→ **Requisitos de tarea**: Reproduce todos los registros que siguen, línea por línea y sin ninguna modificación.

→ **Datos sin procesar**:

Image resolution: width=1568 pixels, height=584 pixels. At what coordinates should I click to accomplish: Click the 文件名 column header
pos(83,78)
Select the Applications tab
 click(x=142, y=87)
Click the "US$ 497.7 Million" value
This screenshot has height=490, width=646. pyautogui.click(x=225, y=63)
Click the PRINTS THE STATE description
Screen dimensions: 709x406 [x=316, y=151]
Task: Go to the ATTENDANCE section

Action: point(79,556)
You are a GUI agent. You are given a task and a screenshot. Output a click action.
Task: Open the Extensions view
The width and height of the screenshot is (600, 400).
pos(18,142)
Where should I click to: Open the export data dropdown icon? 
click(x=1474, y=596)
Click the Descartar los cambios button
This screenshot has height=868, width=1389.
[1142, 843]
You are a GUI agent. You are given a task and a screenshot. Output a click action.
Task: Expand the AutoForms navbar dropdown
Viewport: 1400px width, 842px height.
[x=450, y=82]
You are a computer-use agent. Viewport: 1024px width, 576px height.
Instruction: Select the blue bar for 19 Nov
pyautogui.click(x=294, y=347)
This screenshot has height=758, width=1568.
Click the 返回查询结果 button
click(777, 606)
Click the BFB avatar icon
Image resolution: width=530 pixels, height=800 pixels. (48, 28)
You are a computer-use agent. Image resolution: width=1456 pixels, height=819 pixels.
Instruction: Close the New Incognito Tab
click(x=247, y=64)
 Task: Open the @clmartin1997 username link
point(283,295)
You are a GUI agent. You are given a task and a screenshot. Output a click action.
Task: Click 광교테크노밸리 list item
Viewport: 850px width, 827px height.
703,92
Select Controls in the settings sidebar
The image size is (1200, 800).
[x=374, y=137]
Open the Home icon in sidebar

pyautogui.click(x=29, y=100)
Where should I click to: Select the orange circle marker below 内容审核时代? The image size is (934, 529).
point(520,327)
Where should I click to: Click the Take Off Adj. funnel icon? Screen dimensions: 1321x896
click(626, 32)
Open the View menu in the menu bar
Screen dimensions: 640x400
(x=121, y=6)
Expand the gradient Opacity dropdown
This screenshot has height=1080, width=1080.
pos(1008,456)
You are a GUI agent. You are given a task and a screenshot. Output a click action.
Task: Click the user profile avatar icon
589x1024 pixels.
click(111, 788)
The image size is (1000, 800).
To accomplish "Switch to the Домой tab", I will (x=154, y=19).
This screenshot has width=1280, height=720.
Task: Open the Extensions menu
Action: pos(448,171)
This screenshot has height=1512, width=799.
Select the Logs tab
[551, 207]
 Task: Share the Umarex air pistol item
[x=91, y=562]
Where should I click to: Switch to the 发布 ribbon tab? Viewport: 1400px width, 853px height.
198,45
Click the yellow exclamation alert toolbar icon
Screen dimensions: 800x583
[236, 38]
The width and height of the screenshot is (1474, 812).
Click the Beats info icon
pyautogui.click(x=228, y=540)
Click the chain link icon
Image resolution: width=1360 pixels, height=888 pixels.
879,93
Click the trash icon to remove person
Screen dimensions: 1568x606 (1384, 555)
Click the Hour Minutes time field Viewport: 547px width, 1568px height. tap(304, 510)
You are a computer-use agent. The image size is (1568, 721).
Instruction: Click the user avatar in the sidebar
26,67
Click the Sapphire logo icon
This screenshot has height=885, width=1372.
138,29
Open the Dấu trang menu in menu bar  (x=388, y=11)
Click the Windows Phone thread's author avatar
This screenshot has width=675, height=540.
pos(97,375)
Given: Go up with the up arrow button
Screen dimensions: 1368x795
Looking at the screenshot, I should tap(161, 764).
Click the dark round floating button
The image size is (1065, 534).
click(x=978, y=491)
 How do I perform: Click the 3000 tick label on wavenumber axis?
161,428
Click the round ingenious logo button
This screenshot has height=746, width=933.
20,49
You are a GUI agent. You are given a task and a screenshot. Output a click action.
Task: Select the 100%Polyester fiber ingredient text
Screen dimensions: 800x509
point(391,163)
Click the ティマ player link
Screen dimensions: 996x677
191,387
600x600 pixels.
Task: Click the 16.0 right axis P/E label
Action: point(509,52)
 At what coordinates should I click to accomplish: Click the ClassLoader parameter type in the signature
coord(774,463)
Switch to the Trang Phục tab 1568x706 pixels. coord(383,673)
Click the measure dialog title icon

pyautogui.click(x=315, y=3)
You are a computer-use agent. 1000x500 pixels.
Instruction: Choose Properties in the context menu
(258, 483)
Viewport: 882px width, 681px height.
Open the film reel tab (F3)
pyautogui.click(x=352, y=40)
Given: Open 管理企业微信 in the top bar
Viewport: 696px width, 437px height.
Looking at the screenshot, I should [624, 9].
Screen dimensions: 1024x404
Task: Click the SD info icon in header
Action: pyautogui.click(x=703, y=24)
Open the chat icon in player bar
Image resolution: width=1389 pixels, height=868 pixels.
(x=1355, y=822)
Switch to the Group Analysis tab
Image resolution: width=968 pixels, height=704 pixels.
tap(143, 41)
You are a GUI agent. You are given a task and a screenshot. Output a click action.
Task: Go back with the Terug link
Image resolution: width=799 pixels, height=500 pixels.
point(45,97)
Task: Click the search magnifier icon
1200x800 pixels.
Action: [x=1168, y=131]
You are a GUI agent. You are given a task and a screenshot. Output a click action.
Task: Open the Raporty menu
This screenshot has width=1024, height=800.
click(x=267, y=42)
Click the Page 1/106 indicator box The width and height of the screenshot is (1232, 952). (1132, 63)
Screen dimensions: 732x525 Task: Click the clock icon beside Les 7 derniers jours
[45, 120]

→ **Solución del ejercicio**:
Image resolution: width=1568 pixels, height=584 pixels. At what coordinates should I click to accomplish: Click the 文件名 column header
pos(83,78)
Select the Applications tab
 click(x=142, y=87)
Click the "US$ 497.7 Million" value
This screenshot has height=490, width=646. pyautogui.click(x=225, y=63)
Click the PRINTS THE STATE description
Screen dimensions: 709x406 [x=316, y=151]
Task: Go to the ATTENDANCE section

Action: point(79,556)
You are a GUI agent. You are given a task and a screenshot. Output a click action.
Task: Open the Extensions view
The width and height of the screenshot is (600, 400).
pos(18,142)
Where should I click to: Open the export data dropdown icon? 
click(x=1474, y=596)
Click the Descartar los cambios button
This screenshot has height=868, width=1389.
[1142, 843]
You are a GUI agent. You are given a task and a screenshot. Output a click action.
Task: Expand the AutoForms navbar dropdown
Viewport: 1400px width, 842px height.
[x=450, y=82]
You are a computer-use agent. Viewport: 1024px width, 576px height.
Instruction: Select the blue bar for 19 Nov
pyautogui.click(x=294, y=347)
This screenshot has height=758, width=1568.
Click the 返回查询结果 button
click(777, 606)
Click the BFB avatar icon
Image resolution: width=530 pixels, height=800 pixels. (48, 28)
You are a computer-use agent. Image resolution: width=1456 pixels, height=819 pixels.
Instruction: Close the New Incognito Tab
click(x=247, y=64)
 Task: Open the @clmartin1997 username link
point(283,295)
You are a GUI agent. You are given a task and a screenshot. Output a click action.
Task: Click 광교테크노밸리 list item
Viewport: 850px width, 827px height.
703,92
Select Controls in the settings sidebar
The image size is (1200, 800).
[x=374, y=137]
Open the Home icon in sidebar

pyautogui.click(x=29, y=100)
Where should I click to: Select the orange circle marker below 内容审核时代? The image size is (934, 529).
point(520,327)
Where should I click to: Click the Take Off Adj. funnel icon? Screen dimensions: 1321x896
click(626, 32)
Open the View menu in the menu bar
Screen dimensions: 640x400
(x=121, y=6)
Expand the gradient Opacity dropdown
This screenshot has height=1080, width=1080.
pos(1008,456)
You are a GUI agent. You are given a task and a screenshot. Output a click action.
Task: Click the user profile avatar icon
589x1024 pixels.
click(111, 788)
The image size is (1000, 800).
To accomplish "Switch to the Домой tab", I will (x=154, y=19).
This screenshot has width=1280, height=720.
Task: Open the Extensions menu
Action: pos(448,171)
This screenshot has height=1512, width=799.
Select the Logs tab
[551, 207]
 Task: Share the Umarex air pistol item
[x=91, y=562]
Where should I click to: Switch to the 发布 ribbon tab? Viewport: 1400px width, 853px height.
198,45
Click the yellow exclamation alert toolbar icon
Screen dimensions: 800x583
[236, 38]
The width and height of the screenshot is (1474, 812).
Click the Beats info icon
pyautogui.click(x=228, y=540)
Click the chain link icon
Image resolution: width=1360 pixels, height=888 pixels.
879,93
Click the trash icon to remove person
Screen dimensions: 1568x606 (1384, 555)
Click the Hour Minutes time field Viewport: 547px width, 1568px height. tap(304, 510)
You are a computer-use agent. The image size is (1568, 721).
Instruction: Click the user avatar in the sidebar
26,67
Click the Sapphire logo icon
This screenshot has height=885, width=1372.
138,29
Open the Dấu trang menu in menu bar  (x=388, y=11)
Click the Windows Phone thread's author avatar
This screenshot has width=675, height=540.
pos(97,375)
Given: Go up with the up arrow button
Screen dimensions: 1368x795
Looking at the screenshot, I should tap(161, 764).
Click the dark round floating button
The image size is (1065, 534).
click(x=978, y=491)
 How do I perform: Click the 3000 tick label on wavenumber axis?
161,428
Click the round ingenious logo button
This screenshot has height=746, width=933.
20,49
You are a GUI agent. You are given a task and a screenshot. Output a click action.
Task: Select the 100%Polyester fiber ingredient text
Screen dimensions: 800x509
point(391,163)
Click the ティマ player link
Screen dimensions: 996x677
191,387
600x600 pixels.
Task: Click the 16.0 right axis P/E label
Action: point(509,52)
 At what coordinates should I click to accomplish: Click the ClassLoader parameter type in the signature
coord(774,463)
Switch to the Trang Phục tab 1568x706 pixels. coord(383,673)
Click the measure dialog title icon

pyautogui.click(x=315, y=3)
You are a computer-use agent. 1000x500 pixels.
Instruction: Choose Properties in the context menu
(258, 483)
Viewport: 882px width, 681px height.
Open the film reel tab (F3)
pyautogui.click(x=352, y=40)
Given: Open 管理企业微信 in the top bar
Viewport: 696px width, 437px height.
Looking at the screenshot, I should [624, 9].
Screen dimensions: 1024x404
Task: Click the SD info icon in header
Action: pyautogui.click(x=703, y=24)
Open the chat icon in player bar
Image resolution: width=1389 pixels, height=868 pixels.
(x=1355, y=822)
Switch to the Group Analysis tab
Image resolution: width=968 pixels, height=704 pixels.
tap(143, 41)
You are a GUI agent. You are given a task and a screenshot. Output a click action.
Task: Go back with the Terug link
Image resolution: width=799 pixels, height=500 pixels.
point(45,97)
Task: Click the search magnifier icon
1200x800 pixels.
Action: [x=1168, y=131]
You are a GUI agent. You are given a task and a screenshot. Output a click action.
Task: Open the Raporty menu
This screenshot has width=1024, height=800.
click(x=267, y=42)
Click the Page 1/106 indicator box The width and height of the screenshot is (1232, 952). (1132, 63)
Screen dimensions: 732x525 Task: Click the clock icon beside Les 7 derniers jours
[45, 120]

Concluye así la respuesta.